Generally speaking, crime is a rare event. The distribution of crime cases in the main urban area of Lanzhou had the spatial heterogeneity, with the pattern of local multi-center, which reflected the nonrandom spatial distribution. The results showed that more than half of the crime cases were concentrated in 4.33% of the area, and even up to 72.22% of crime cases were highly concentrated in 8.60% of the study area. The risk of suffering crime was not uniformly distributed over a region, and there were places in which crime cases were concentrated, which was consistent with previous studies [70,78]. These property crime hotspots are mainly concentrated in the CBD, universities, as well as slums. CBD is an area with wealth. Colleges and universities are concentrated areas of students as well as high valuable electronic products, such as mobile phones, laptops, iPad, etc. According to the routine activities theory (RAT) [17], criminals will choose valuable things that are is small and easy to hide in the same conditions, that is, criminals will prefer mobile phones to computers that are not easy to carry. The buildings in slums are dilapidated, the floating population is large, and the crime prevention is weak. The attractive targets which are from the concentration of wealth, and the lack of capable guardianship contribute to the offenders’ access to suitable, insufficiently guarded targets, whose spatial heterogeneity formed the spatial distribution of property crime. As such, offenders have been described as foragers, who “must find a good hunting ground before starting to chase prey” [79], then CBD, colleges, universities and slums are good hunting ground in offenders’ sight, which is in line with the crime pattern theory.
Every crime is an intersection of two factors in time and space: an offender’s motivation to commit a crime and the opportunity to carry out the desired act in a particular situation [80]. The results of the independent factors indicated that the explanatory power (q value) of different factors on the spatial distribution of crime were shop density (X10) > hotel density (X9) > entertainment density (X8) > average house price (X7) > road network density (X3) > distance to police stations (X4) > population density (X1) > night light intensity (X2) > distance to bus stops (X6) > distance to main roads (X5). Shop density (q = 0.56), hotel density (q = 0.47), entertainment density (q = 0.46) and house price (q = 0.30) were the four most powerful drivers, and those 4 factors were also the independent variables with the largest absolute Pearson coefficients. As factors reflecting attractive targets, Shop density, hotel density, entertainment density and house price are important factors on property criminals’ motivation in rational choice theory. The Pearson coefficient values of those 4 factors were all larger than 0. This meant that these four factors might induce the occurrence of property crime, or the regions with high values of these four factors were more attractive to property crime, which seems to be more appreciated by traditional criminal scholars. It was also found that the maximum R2 among the regression functions was only 0.6492, that is, crime is a complex process formed by numerous people and the microscopic role of people and the environment. For its inherent complexity, it is difficult to simulate or predict the crime location with high precision.

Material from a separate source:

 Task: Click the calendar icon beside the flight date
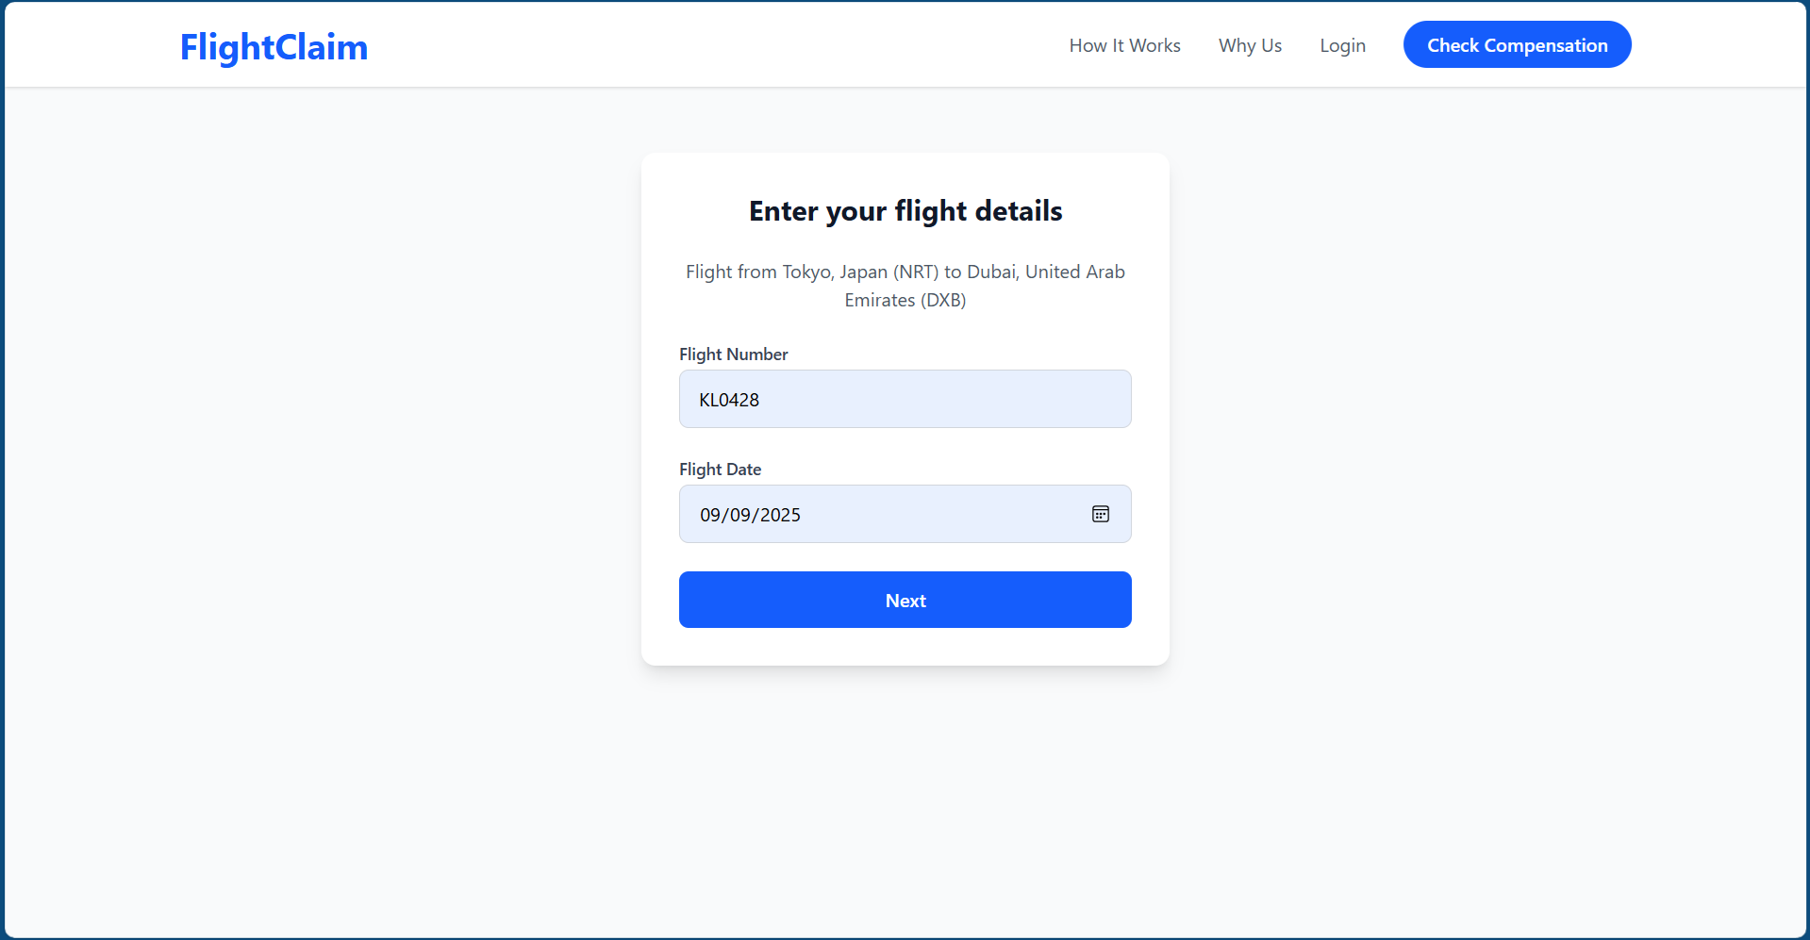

The Pearson coefficient values of distance to police stations (X4), distance to main roads (X5), and distance to bus stops (X6) were all less than 0, they had a weakly negative impact on crime. Although it is generally believed that the police station is a deterrent point to crime [41], representing a parameter for the expected value of getting caught [80] and does not seem to be attractive to offenders. If the rational choice or routine activity theory is adopted, a potential offender will choose the furthest point from a police station to commit a crime [81], while a number of studies have shown that proximity to a police station appears to increase property crime [71,82]. Possible reasons for this finding were as follows: It was police station patrol, not a station building, that had a more effective deterrent effect on crime, and there was no evidence that patrol around police station buildings was more intense than in other areas. In addition to crime prevention, the daily work of police includes interacting with the neighborhood population (Household management, in China), listening to their needs and proposals, and providing reliable information for decision making, so it is generally closer to the community, residents and commercial facilities, that is, it is closer to the hot spot of crime. Victims of theft might be more likely to notify the police if victimization takes place near a police station [71]. We cannot entirely exclude the possibility that our results are in part driven by differences in police manpower and changed patrolling intensity. This is because we lack more detailed data on police patrol records to assess the impact of the patrol intensity around police stations on the incidence of crime, which is related to the perceived risk of respective criminal offenders.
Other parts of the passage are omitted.